On entering Mark Dion’s exhibition at the Whitechapel Gallery on a quiet, sunny Sunday morning I am met by the soft chirruping of zebra finches. Twenty-two of them currently inhabit a large aviary in the gallery as part of The Library for the Birds of London. Entering the aviary in small numbers, visitors observe the birds, which seem oblivious to their surroundings, (presumably) unaware of the witty play of books, images and objects that Dion has presented in their honour. A basket of wooden eggs sits next to a salt cellar, a series of bird-related postcards are pinned to the tree trunk.
‘There are no spectators, only participants,’ Mark Dion tells Iwona Blazwick in a conversation included in the catalogue that accompanies the exhibition titled ‘Theatre of the Natural World’. To a viewer standing in the gallery looking into the aviary, his meaning is immediately obvious. I become just as interested in the behaviour of visitors watching the birds, as in the birds themselves. The effect is even more pronounced in an installation called The Hunting Blinds, which surrounds the aviary. Each is based on a ‘hide’ or ‘blind’ used by hunters to watch animals in the wild, but each has a carefully elaborate interior that conjures the motivations of these different hunters. The lair of ‘The Glutton’ hosts a carefully laid table, the librarian’s a well-stocked bookshelf, chair and flask of hot drink. But, again, I am immediately struck by looking through and out of the blinds, for through the windows you see, not the hunter’s wild animal prey, but exhibition goers intent on their own object engagement.
Dion also makes the viewer think differently about each object. A pioneer of installation art, Dion drew inspiration from Surrealism and Modernism to engage in a thought-provoking way with the objects and institutions of natural history. His installations ask you to question what is a natural object, what is manmade, and how they should be looked at in an art gallery. In The Library for the Birds of London I become fascinated by how the zebra finches have concentrated themselves on a single high branch. Lined up, with their inquisitive faces staring down, they echo surrounding branches that have been carefully fashioned into shelves of books. The latter have been arranged by Dion, but the finches have arranged themselves in response to the gallery, visitors and objects.

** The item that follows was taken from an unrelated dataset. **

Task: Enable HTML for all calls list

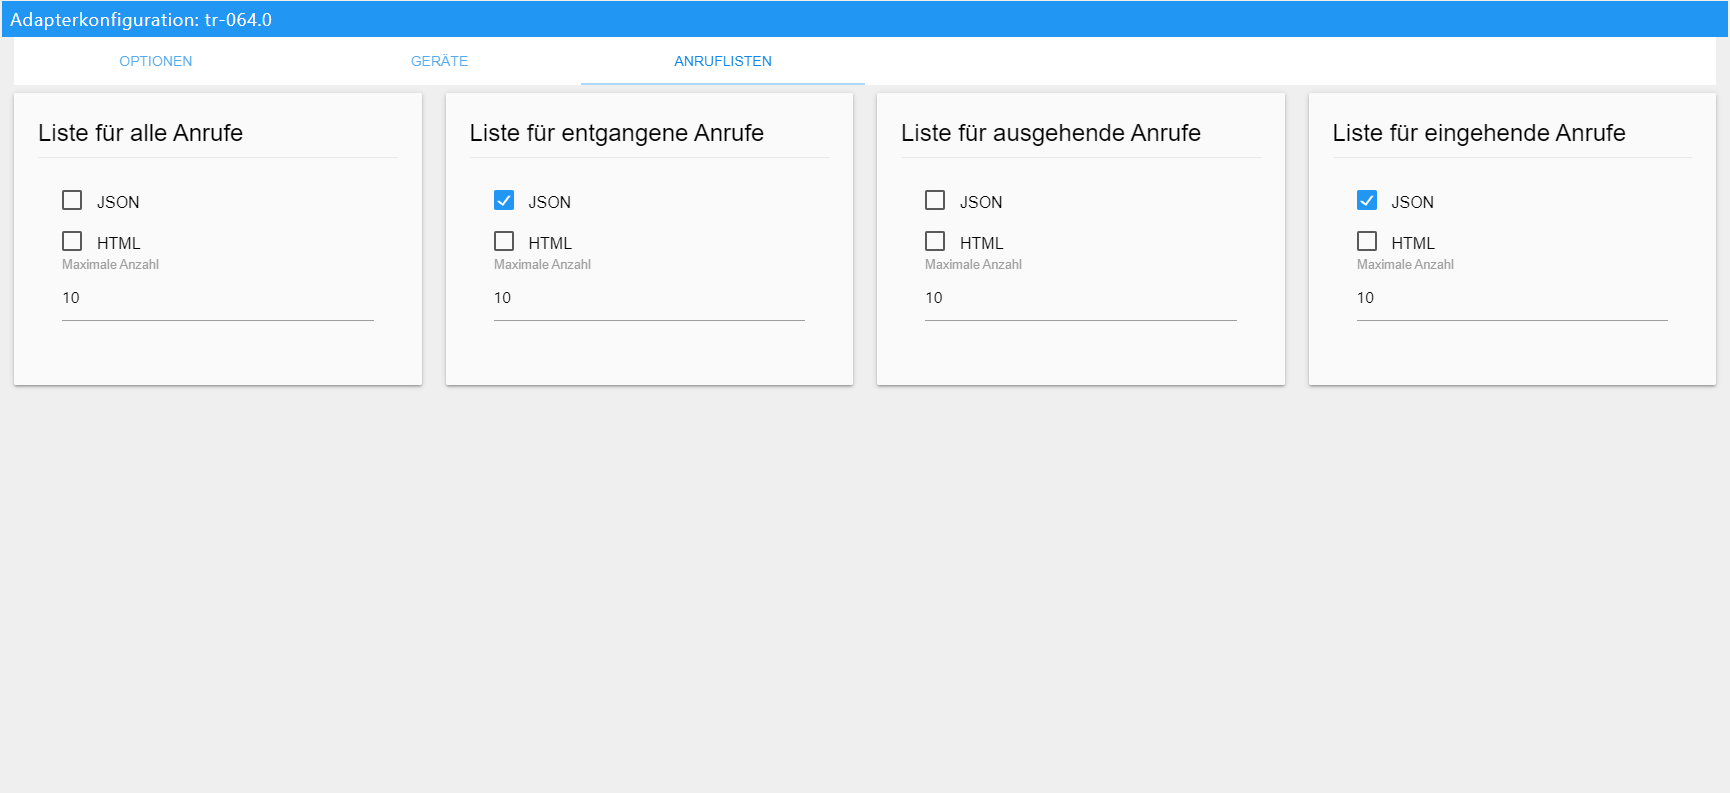Action: pyautogui.click(x=72, y=242)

Upstairs, the visitor becomes a character in one of Dion’s stage sets. The Naturalist’s Study is a space with furniture and books, where visitors can stop and read, playing the part of the naturalist. But it is also filled with objects and images, by Dion, which raises immediate questions about what it is you are studying. A (false) unicorn horn sits in a box, a series of carefully labelled photographs of polar bears on the wall are each actually of a different stuffed and displayed museum specimen. Even the wallpaper presents a specially designed menagerie of animals. As a visitor used to the displays of natural history museums, I am forced to question the categories of these objects and how I should understand them.
Dion’s work often plays with such questions of taxonomy. Next door, Bureau of the Centre for the Study of Surrealism and its Legacy is not interactive. The visitor can only peer through the glass window into a study crammed with objects from stuffed animals to keys and wax teaching models. Partly you feel you are seeing inside the curator’s mind, and start to find unlikely connections between these disparate objects. Yet you are also forced to question the status of these items as ‘museum objects’ relegated to this study, closed off behind glass away from human interaction.

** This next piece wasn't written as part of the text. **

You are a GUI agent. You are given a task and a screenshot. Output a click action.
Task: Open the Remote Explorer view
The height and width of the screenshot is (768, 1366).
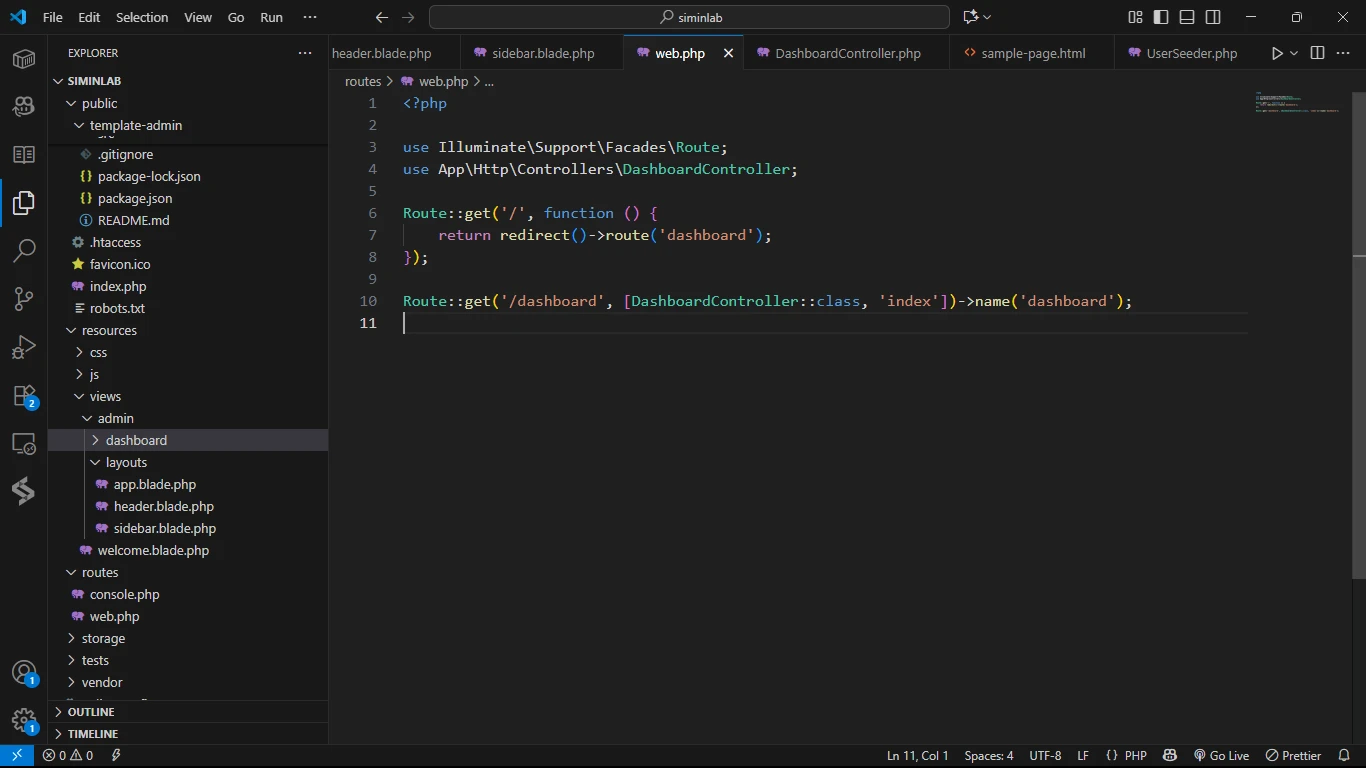point(24,443)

Adjacent to this, Tate Thames Dig reveals the simple power of opening a drawer or cupboard. Drawn again as much to other visitors as to the objects on display, I was fascinated by the expressions and exclamations of people as they tentatively opened a drawer to reveal a collection of ceramic shards excavated on the Thames foreshore near Tate Britain or of plastic bottle tops discovered near Tate Modern. The taxonomies of the drawers vary, with objects grouped sometimes by colour, sometimes by size, material or function. Thus, behind each wooden frontage is a group waiting to be decoded and explored.
The final installation, The Wonder Workshop, is the most striking. Entering a dark space you are presented with three display cases of strange plaster objects, illuminated by ultraviolet light so that they glow softly green. Each object embodies a complex history of production: they were produced in a project from 2015, in which Dion set up a Renaissance-style workshop in a Venetian palazzo which produced sculptures from 17th-century wunderkammer engravings. Now presented in this eerie, unsettling light they seem half alive, waiting for the visitor to activate them. A simple change of light and pace has worked wonders.
Dion’s emphasis on participation and immersion is no longer unusual in art or museums. Yet his works have lost none of their surprise and magic. Encountering the natural world in an art gallery, through the prism of Dion’s own careful engagement, is a surprisingly cerebral experience. Each piece requires the visitor to unpick its careful relationships, to act as natural historian and artist in tandem, behaving, as Dion sees it, like ‘detectives at a crime scene’, making sense of their environment through his accumulation and juxtaposition of rich material clues.
‘Mark Dion: Theatre of the Natural World’ is at Whitechapel Gallery until 13 May.